CIIS Time:07 20, 2018 Writer:Li Zixin Editor:Wang Jiapei



Over the past three years since the signing of the nuclear deal, Iran’s nuclear activities have been limited. Meanwhile, the regional nuclear arms race has been avoided, and the international system of nuclear non-proliferation has been safeguarded. 

Hence, Iran has gained wide international recognition and embraced rare opportunities for economic and social development. People’s living conditions have been improved, with the resurfacing of hopes for national revitalization.

However, the U.S. President Donald Trump’s decision to withdraw from the Iran nuclear deal and threat to impose sanctions against the Middle-East nation has cast a shadow over all the promising prospects. Trump said his decisions resulted from Iran's ballistic missile programs and the nation’s so-called "support for terrorism," and that the moves aim to safeguard the interests of its own and its allies of Israel and Saudi Arabia.

Is the international community ready to say goodbye to the Iran nuclear deal? Can the Middle East rely on "cold peace" under the influence of external hegemony? The answer does not look optimistic.

Since the Cold War, major powers in the Middle East have developed their respective nuclear weapons programs. Former U.S. president Barack Obama held high the banner of building a "nuclear-free world" and made full use of the rare opportunity when Iran was troubled by both domestic economy and foreign military threats to promote and eventually sign the Iran nuclear deal, which restricted Iran’s nuclear weapons development plan.

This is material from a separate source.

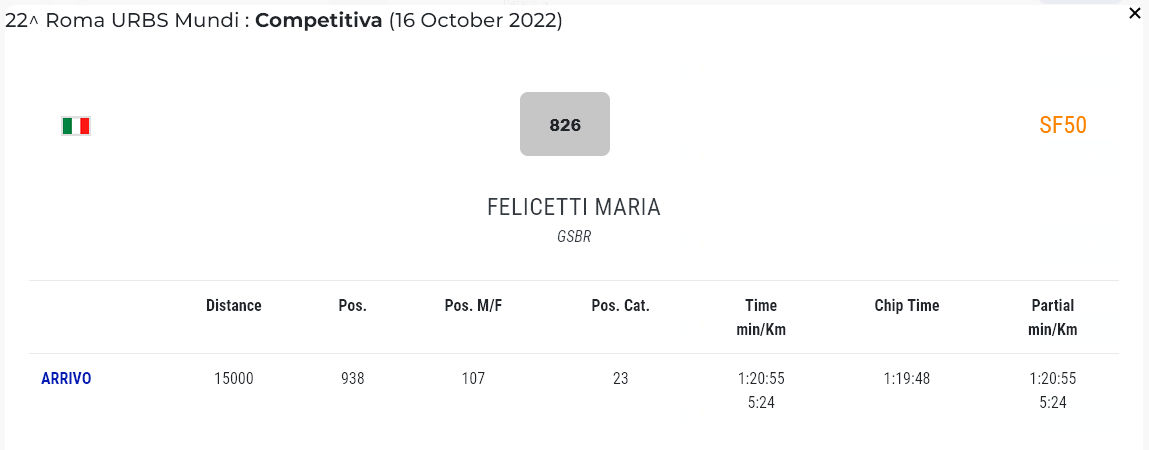This screenshot has width=1149, height=450.
Task: Click the Distance column header
Action: coord(234,306)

But it didn’t exert control over Iran’s ballistic missile technology and its regional military activities. At the same time, thanks to the lifting of sanctions, Iran’s oil dollar has increased rapidly, contributing to both economic and social development, as well as the advance of military technology and the fund to support armed activities in the region. The expansion of Iran’s forces in the region has made Israel and Saudi Arabia uneasy. 

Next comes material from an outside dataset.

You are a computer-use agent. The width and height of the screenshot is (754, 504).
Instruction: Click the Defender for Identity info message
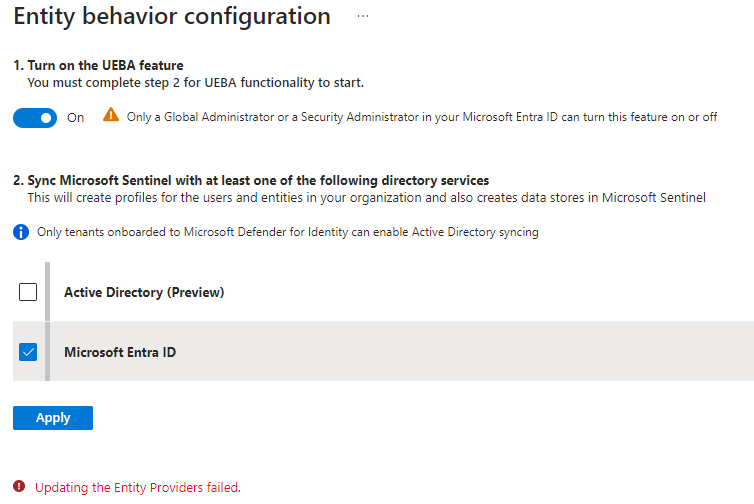288,232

Since his presidency campaign, Trump has chastised the Iran nuclear deal. Over the past 40 years, it has almost become a tradition for the U.S. to suppress against Iran in its foreign policies. Objectively speaking, the Iran nuclear deal is an "interlude." Trump is simply loyal to his allies, his own interests and values. The withdrawal can be seen as the return of the tradition of the U.S. policy.

The International Atomic Energy Agency (IAEA) has repeatedly testified that Iran has not violated any obligations of the nuclear deal. It is the U.S. that has went against the spirit of contract and challenged the rule-based international order.

Moreover, not only Iran's related entities and industries will suffer a heavy blow from the sanction, but all third-country entities associated with Iran will also be affected. Even the EU, the U.S. closest ally, failed to change the sanction or ease nervous minds in the market after rounds of negotiation with the U.S., which threats to introduce anti-sanction measures. 

Britain, France, Germany, Russia and China have all expressed hopes that Iran can deal with the situation in a calm way and do not rashly restart its nuclear activities to avoid the final collapse of the deal. However, Iran has remained a tough stance since its own interests have been badly damaged.

As time goes by, the balancing policies each party can adopt will decrease, and the space left to negotiations fades away. Although we do not wish for it, the possibility to wave goodbye to the Iran nuclear deal is on the rise.

I hope that all countries will exert all political wisdom to deal with this matter. After all, we are not ready to face a Middle East and a world without an Iran nuclear deal.

 

 

 

Li Zixin is a Research Assistant at China Institute of International Studies.